I was a little afraid to tackle my first crust making by myself, so I decided to team up with my best friend. We thought we followed the instructions, but our crust kept breaking and became unworkable. We learned a valuable lesson that day.
Don’t be afraid of making a crust. If at first you don’t succeed, grab your ingredients and try again.
1/4 cup (1/2 stick) butter, chilled and cut into large chunks
1/4 cup vegetable shortening, chilled
1 1/4 cups flour, plus at least 1/4 extra for rolling
dash of salt
ice water (fill a 1/2 cup but use only enough to moisten dough)
1. In a deep, large bowl, work the butter and shortneing into the flour and salt with your hands until you have almond-and pea-sized lumps of butter
2. Drizzle in ice water a little at a time, toss the water around with your fingers. Don’t spend a lot of time mixing the dough.
3. When the dough holds together on its own and isn’t sticky the dough is ready.
4. Sprinkle flour on top of your dough to keep it from sticking to your rolling surface.
5. Roll to a thinness where the dough seems almost transparent.
The first time we made our dough we worked it too much. The key is to keep clups of butter and shortening before adding the water. We also rolled out first dough out on the table and had a hard time transitioning the dough. I would recommend using wax or parchment paper covered in flour to roll your dough onto.

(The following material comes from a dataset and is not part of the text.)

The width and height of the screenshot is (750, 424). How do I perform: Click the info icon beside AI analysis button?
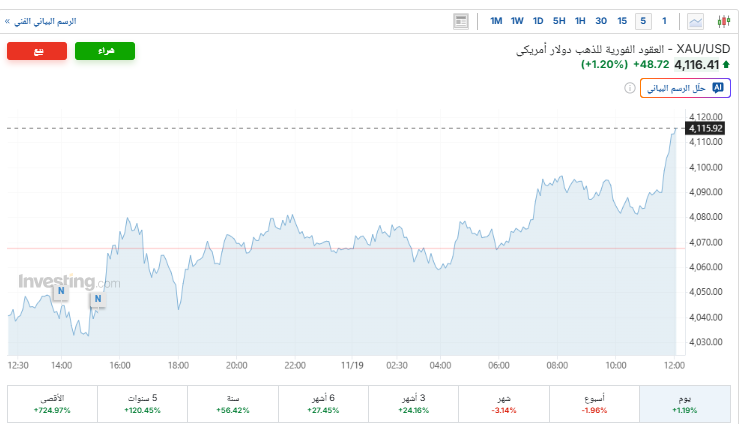click(630, 88)
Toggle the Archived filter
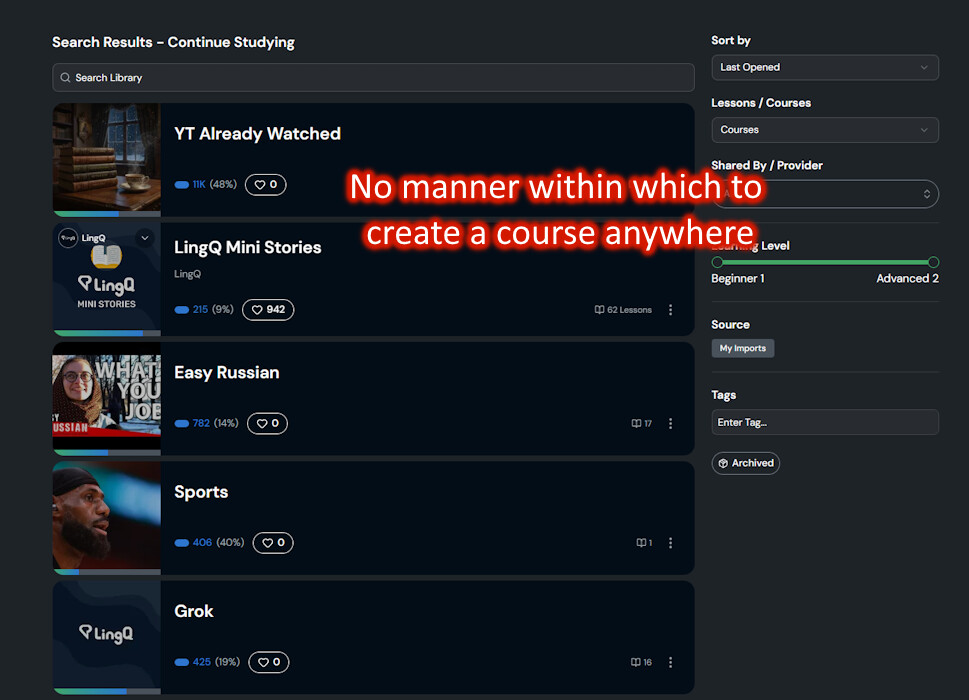This screenshot has height=700, width=969. pos(746,463)
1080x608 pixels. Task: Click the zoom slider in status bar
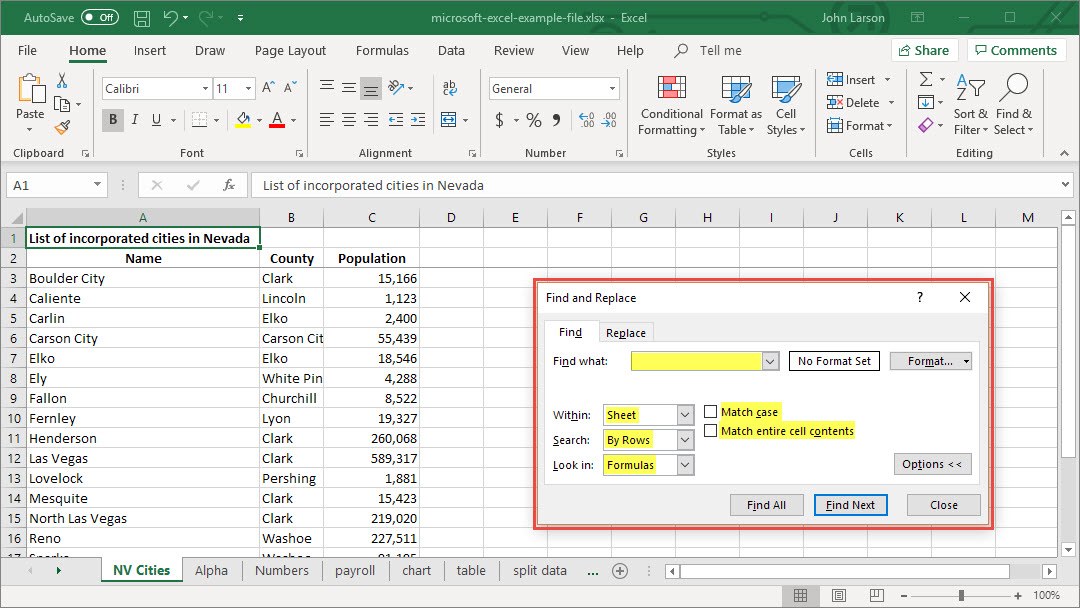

*I now understand why Tippin’s crust is so flaky. The dough is mixed with a machine that mimics hands and rests over night. After the dough gets its beauty sleep, the dough is only pressed three times before being placed in a pie tin. I pressed down on my dough many times just to roll it thin enough to fit in my pie pan. My final crust ended up being flaky, but it could have been even more flaky if I only rolled it out three time.